3. 3.1     Der von der Beschwerdeführerin erwähnte Entscheid im Jahr 2000 über ihre Vermittlungsfähigkeit (vgl. vorstehend Erw. 2.1) hat auf die Frage, wieviele Taggelder ihr zustehen, keinen Einfluss. Die Vermittlungsfähigkeit ist eine von mehreren Voraussetzungen, die erfüllt sein müssen, um überhaupt Leistungen beziehen zu können. Diese Voraussetzung wurde im erwähnten Entscheid als erfüllt betrachtet. Über die zulässige Bezugsdauer wurde damit nichts ausgesagt. 3.2     Gleich verhält es sich mit dem Umstand, dass die Beschwerdeführerin während der gesamten Rahmenfrist „gestempelt“, also die Kontrollpflichten erfüllt, hat (vgl. vorstehend Erw. 2.4 und 2.6): Dass die versicherte Person die Kontrollpflichten erfüllt, ist ebenfalls eine von mehreren Voraussetzungen, die erfüllt sein müssen, um überhaupt Leistungen beziehen zu können. Diese Voraussetzung ist beziehungsweise war bei der Beschwerdeführerin erfüllt. Damit ist jedoch nicht gesagt, dass während der ganzen Zeit, in der die Kontrollpflichten erfüllt wurden, auch ein Anspruch auf Taggelder bestand, denn dieser hängt nicht allein vom Erfüllen der Kontrollpflichten ab, sondern ist nur gegeben, wenn alle nötigen Voraussetzungen erfüllt sind.  3.3     Die Höchstzahl der Taggelder, auf die eine versicherte Person Anspruch hat, ist in Art. 27 AVIG gesetzlich geregelt. Auf die Beschwerdeführerin findet die Regelung von Art. 27 Abs. 4 AVIG (vgl. vorstehend Erw. 1.3) Anwendung, denn gemäss der entsprechenden Feststellung im Urteil des EVG vom 29. November 2002 wurden ihr zur Erfüllung der Beitragszeit Erziehungszeiten angerechnet (vgl. vorstehend Erw. 2.2). Damit ist gemäss dem klaren Gesetzeswortlaut ihr Taggeldanspruch auf maximal 260 Tage beschränkt. 3.4     Der Hinweis der Beschwerdeführerin auf Erwägung 4.3.2 im Urteil des EVG vom 29. November 2002 schliesslich (Urk. 1 unten) hilft auch nicht weiter, denn dabei ging es lediglich um die Frage, ab welchem Zeitpunkt die Rahmenfrist für den Leistungsbezug zu eröffnen sei (vgl. vorstehend Erw. 2.3 und 2.5). Auf die Frage, welche Anzahl von Taggeldern der Beschwerdeführerin zustehen, die von Art. 27 AVIG geregelt wird, ist dieser Punkt ohne Einfluss. 3.5     Somit bleibt festzustellen, dass die Beschwerdegegnerin zu Recht eine Bezugsdauer und damit Anspruchsberechtigung von 260 Tagen angenommen hat. Der angefochtene Entscheid erweist sich als zutreffend, womit die Beschwerde abzuweisen ist.
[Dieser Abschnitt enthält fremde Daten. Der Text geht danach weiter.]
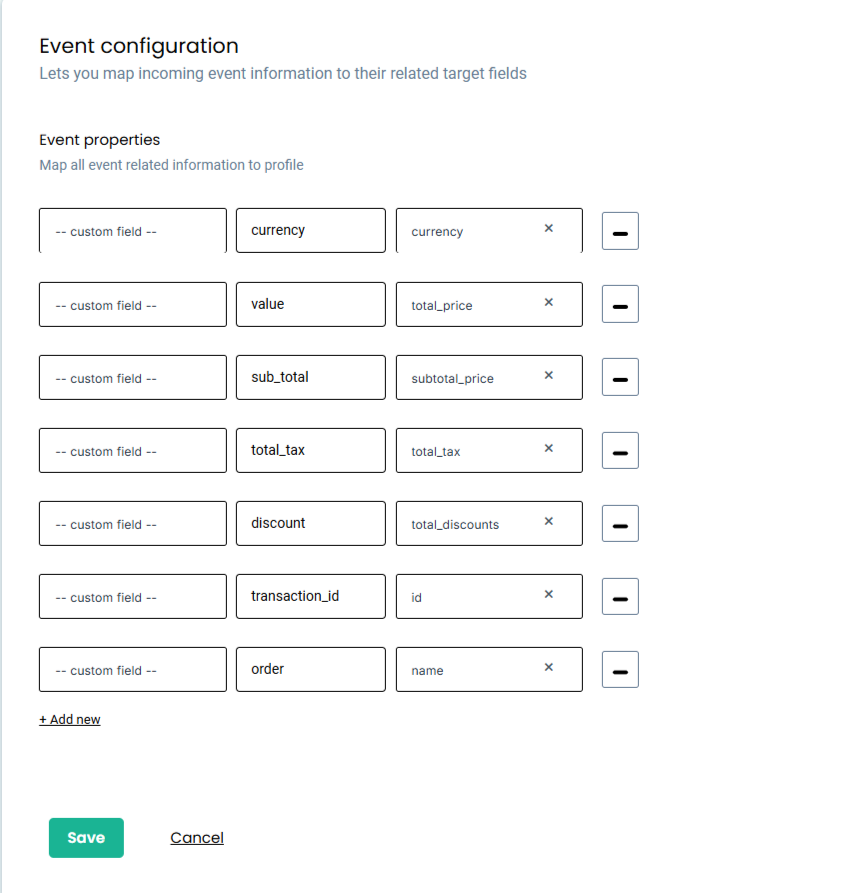Remove the total_tax mapping row

click(620, 450)
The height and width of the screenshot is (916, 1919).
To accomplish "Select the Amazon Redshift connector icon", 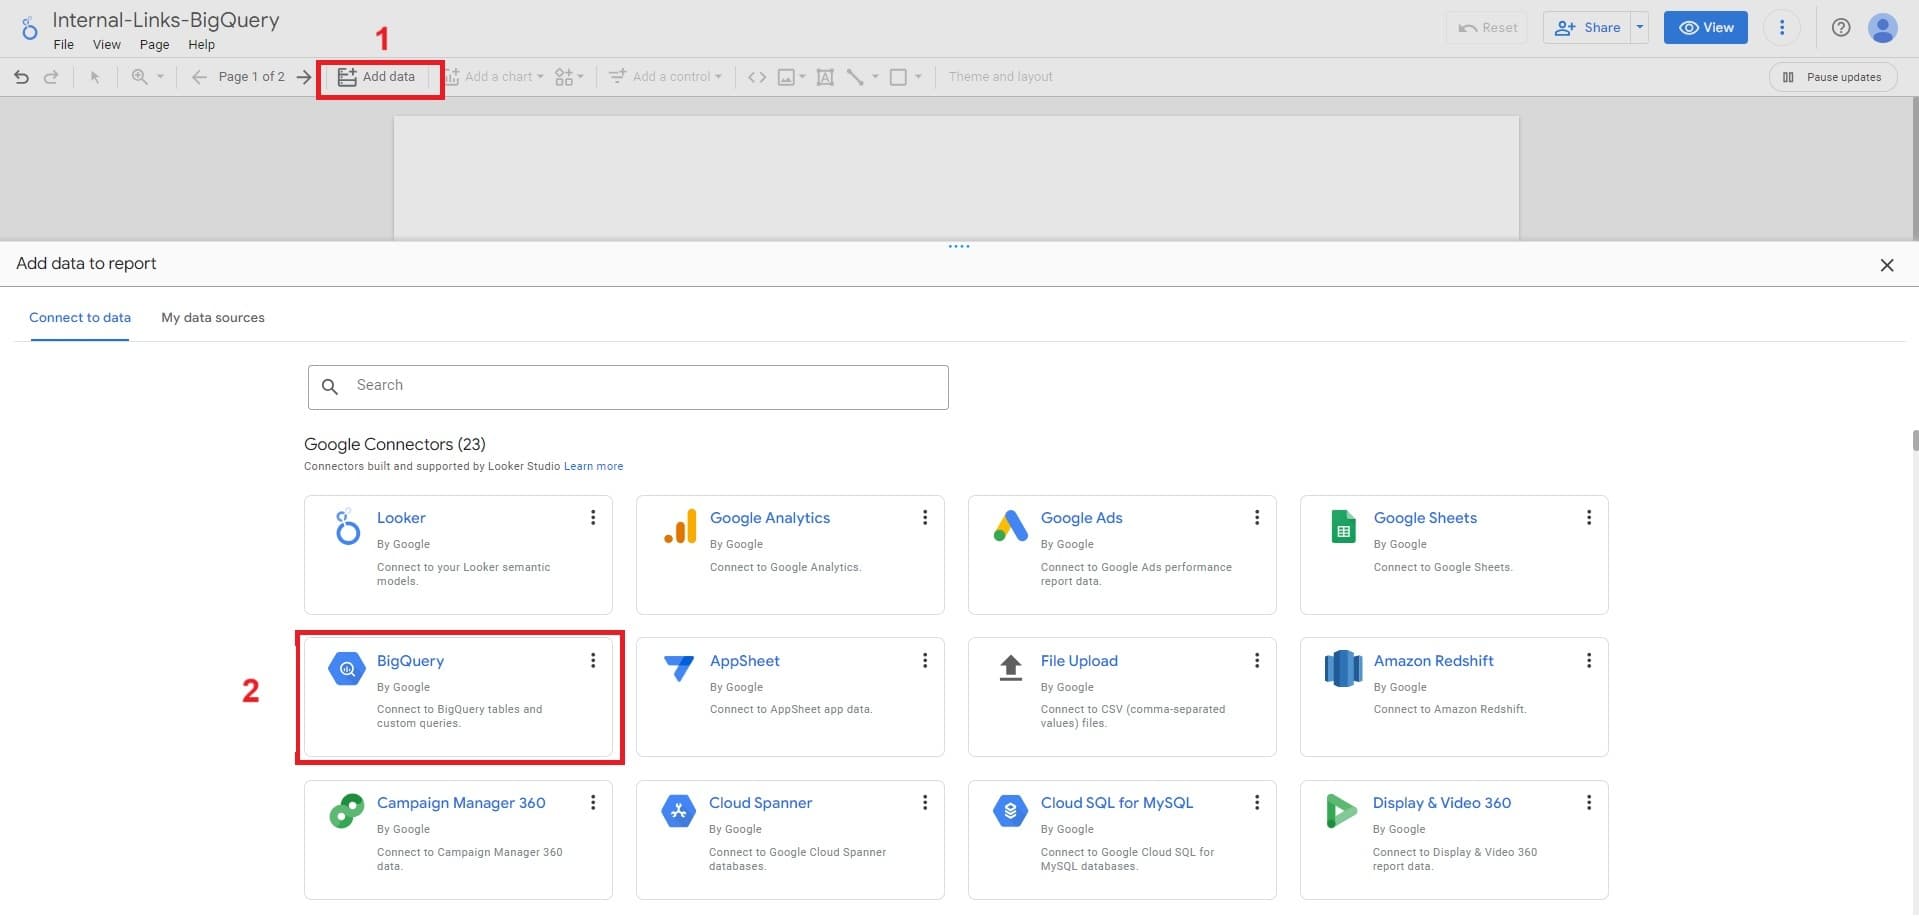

Das Gericht erkennt: 1.         Die Beschwerde wird abgewiesen. 2.         Das Verfahren ist kostenlos. 3. Zustellung gegen Empfangsschein an: - K.___ - Arbeitslosenkasse der GBI Sektion Amt und Limmattal - Staatssekretariat für Wirtschaft seco - AWA Amt für Wirtschaft und Arbeit

4.         Gegen diesen Entscheid kann innert 30 Tagen seit der Zustellung beim Eidgenössischen Versicherungsgericht Verwaltungsgerichtsbeschwerde eingereicht werden. Die Beschwerdeschrift ist dem Eidgenössischen Versicherungsgericht, Schweizerhofquai 6, 6004 Luzern, in dreifacher Ausfertigung zuzustellen. Die Beschwerdeschrift hat die Begehren, deren Begründung mit Angabe der Beweismittel und die Unterschrift der beschwerdeführenden Person oder ihres Vertreters zu enthalten; die Ausfertigung des angefochtenen Entscheides und der dazugehörige Briefumschlag sowie die als Beweismittel angerufenen Urkunden sind beizulegen, soweit die beschwerdeführende Person sie in Händen hat (Art. 132 in Verbindung mit Art. 106 und 108 OG).